Error-correcting codes are a method for representing data, so that one can recover the original information even if some parts of it were corrupted. The basic idea, which dates back to the revolutionary work of Shannon and Hamming about a century ago, is to encode the data into a redundant form, so that the original information can be decoded from the redundant encoding even in the presence of some noise or corruption. One prominent family of error-correcting codes are Reed-Solomon Codes which encode the data using evaluations of low-degree polynomials. Nearly six decades after they were introduced, Reed-Solomon Codes, as well as some related families of polynomial-based codes, continue to be widely studied, both from a theoretical perspective and from the point of view of applications. Besides their obvious use in communication, error-correcting codes such as Reed-Solomon Codes are also useful for various applications in theoretical computer science. These applications often require the ability to cope with many errors, much more than what is possible information-theoretically. List-decodable codes are a special class of error-correcting codes that enable correction from more errors than is traditionally possible by allowing a small list of candidate decodings. These codes have turned out to be extremely useful in various applications across theoretical computer science and coding theory. In recent years, there have been significant advances in list decoding of Reed-Solomon Codes and related families of polynomial-based codes. This includes efficient list decoding of such codes up to the information-theoretic capacity, with optimal list-size, and using fast nearly-linear time, and even sublinear-time, algorithms. In this book, we survey these developments.
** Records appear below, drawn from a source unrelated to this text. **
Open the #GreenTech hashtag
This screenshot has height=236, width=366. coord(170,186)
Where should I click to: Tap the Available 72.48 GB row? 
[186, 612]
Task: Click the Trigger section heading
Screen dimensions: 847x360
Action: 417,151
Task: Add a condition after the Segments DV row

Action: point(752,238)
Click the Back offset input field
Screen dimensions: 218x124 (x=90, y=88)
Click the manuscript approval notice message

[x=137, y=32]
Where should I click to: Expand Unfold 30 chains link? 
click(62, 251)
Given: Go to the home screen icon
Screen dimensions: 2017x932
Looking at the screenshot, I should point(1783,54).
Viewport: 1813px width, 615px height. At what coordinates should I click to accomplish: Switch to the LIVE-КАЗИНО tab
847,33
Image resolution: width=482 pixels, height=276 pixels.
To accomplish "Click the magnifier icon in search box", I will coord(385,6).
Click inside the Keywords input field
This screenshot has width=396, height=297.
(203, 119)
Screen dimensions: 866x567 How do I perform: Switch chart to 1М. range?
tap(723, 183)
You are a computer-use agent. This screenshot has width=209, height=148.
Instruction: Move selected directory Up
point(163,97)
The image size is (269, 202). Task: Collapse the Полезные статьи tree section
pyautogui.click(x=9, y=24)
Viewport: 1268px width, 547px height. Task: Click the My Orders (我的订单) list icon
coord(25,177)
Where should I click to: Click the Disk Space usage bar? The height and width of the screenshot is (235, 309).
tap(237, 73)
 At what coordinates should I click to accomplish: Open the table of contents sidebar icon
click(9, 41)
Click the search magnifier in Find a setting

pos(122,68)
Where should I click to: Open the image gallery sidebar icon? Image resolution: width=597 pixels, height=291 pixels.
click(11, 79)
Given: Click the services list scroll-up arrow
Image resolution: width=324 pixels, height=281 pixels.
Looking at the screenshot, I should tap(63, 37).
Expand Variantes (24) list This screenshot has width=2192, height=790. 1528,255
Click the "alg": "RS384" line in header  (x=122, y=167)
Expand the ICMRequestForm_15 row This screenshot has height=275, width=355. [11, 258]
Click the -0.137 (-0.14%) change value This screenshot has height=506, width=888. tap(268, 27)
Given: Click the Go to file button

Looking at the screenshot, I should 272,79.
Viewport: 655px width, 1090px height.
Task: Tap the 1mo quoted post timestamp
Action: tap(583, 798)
翻译：纠错码是一种数据表示方法，使得即使在部分数据损坏的情况下仍能恢复原始信息。其基本思想可追溯至约一个世纪前香农和汉明的开创性工作，即将数据编码为冗余形式，使得即使在存在噪声或损坏的情况下，仍能从冗余编码中解码出原始信息。里德-所罗门码是纠错码中的重要家族，它通过低次多项式求值对数据进行编码。在问世近六十年后，里德-所罗门码以及一些相关的基于多项式的码族，无论是从理论角度还是应用视角，仍然被广泛研究。除了在通信领域的直接应用外，诸如里德-所罗门码等纠错码在理论计算机科学的多个应用中也具有重要价值。这些应用通常需要处理远超信息论理论上限的巨量错误。列表可解码码是一类特殊的纠错码，它通过允许输出少量候选解码结果，能够纠正比传统方法更多的错误。这类码在理论计算机科学和编码理论的诸多应用中展现出极大效用。近年来，里德-所罗门码及相关多项式码族的列表解码研究取得了显著进展。这包括：实现达到信息论容量的高效列表解码，具有最优列表大小，采用近乎线性的快速算法，甚至亚线性时间算法。本书将系统梳理这些研究进展。